A 70M ADA Budget Request Gains Momentum, but Price Momentum Fades
The Cardano team kicked off a governance action asking for 70 million ADA to fund critical integrations — things like tier-one stablecoins, custody tools, analytics systems, bridges, all those infrastructure pieces Cardano’s been missing for years. Founder Charles Hoskinson and big ecosystem players such as IOHK, EMURGO, Intersect, and Midnight threw their support behind it, which pretty much pushed the proposal toward majority approval early. Voting data shows 2.94 billion ADA (53.14%) cast by DReps in favor, with most of the rest either abstaining or simply not voting yet. Stake pool support is showing up too, even though the Constitutional Committee hasn’t voted at all. With voting open until December 30, the initiative looks almost certain to pass.

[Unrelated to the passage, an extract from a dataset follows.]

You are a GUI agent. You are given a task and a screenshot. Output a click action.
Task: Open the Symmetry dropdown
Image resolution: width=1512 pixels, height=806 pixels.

Price Action Slows as Market Hit Resistance at $0.44
Even with the governance tailwind, ADA couldn’t hold its Thursday strength. It bounced to $0.44 during the broader market rebound sparked by Bitcoin’s run from $82,000 to nearly $93,000 — but the momentum just kinda melted afterward. As selling pressure stacked up, ADA dropped back to the $0.41 range, trimming its weekly gains to 3.4%. The rejection at $0.44 wasn’t random either; derivatives traders have built a dense cluster of short exposure right there, creating a $40M sell-wall that keeps blocking every breakout attempt.

Derivatives Show a Tight Battle — But Shorts Guard the Ceiling
Coinglass data reveals long positions sit around $43 million, slightly above the $40 million in shorts. Technically that gives bulls a tiny edge, but the positioning isn’t clean. The single biggest point of tension is at $0.44 — a liquidity pocket holding around $22M in short leverage. These clusters act like magnets for volatility; if ADA pushes through sharply, short-sellers get forced to buy back and fuel a breakout. But more often, if volumes stay light, this kind of cluster just sends price bouncing downward again. Right now, ADA doesn’t have the firepower to slice through $0.45 without a serious boost in participation.